# Exercise description:
If a record holds a picture, drop the picture and return the rest of the record word for word.

# Raw data:
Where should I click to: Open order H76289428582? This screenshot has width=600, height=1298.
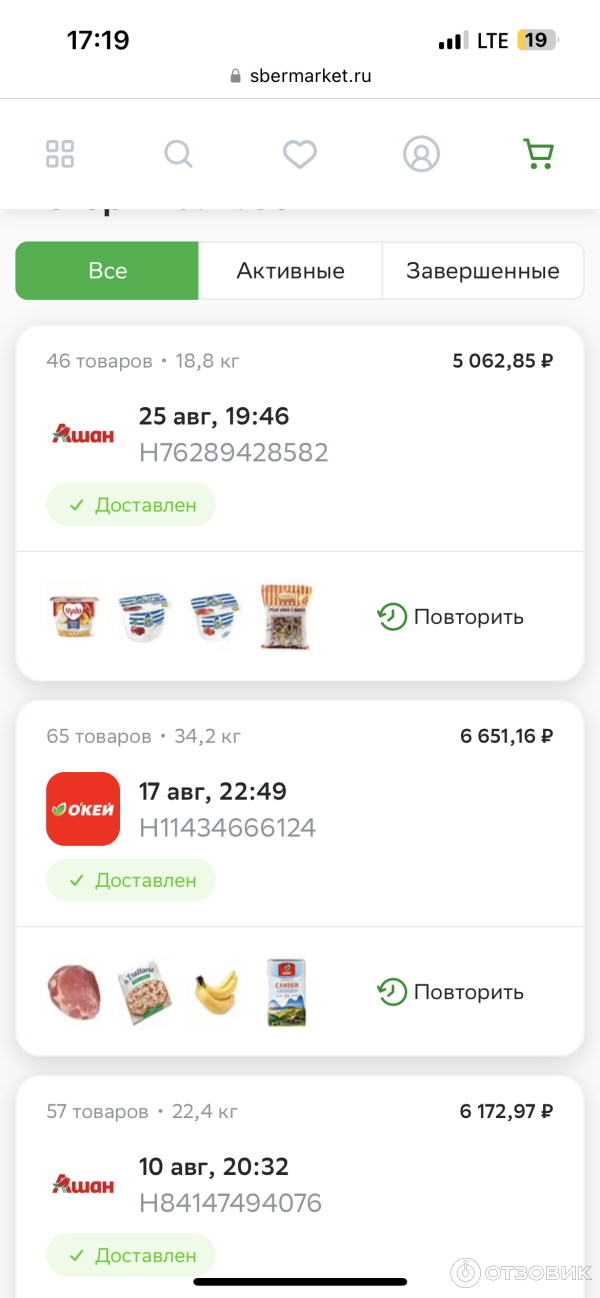[233, 453]
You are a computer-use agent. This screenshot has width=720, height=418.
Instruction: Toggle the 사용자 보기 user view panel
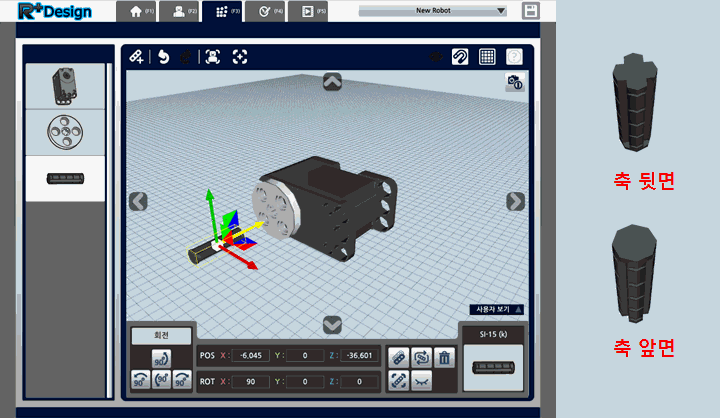tap(497, 310)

# Answer to this task:
Where should I click to: Open order H76289428582? This screenshot has width=600, height=1298.
[233, 453]
You are a computer-use agent. This screenshot has width=720, height=418.
Instruction: Toggle the 사용자 보기 user view panel
tap(497, 310)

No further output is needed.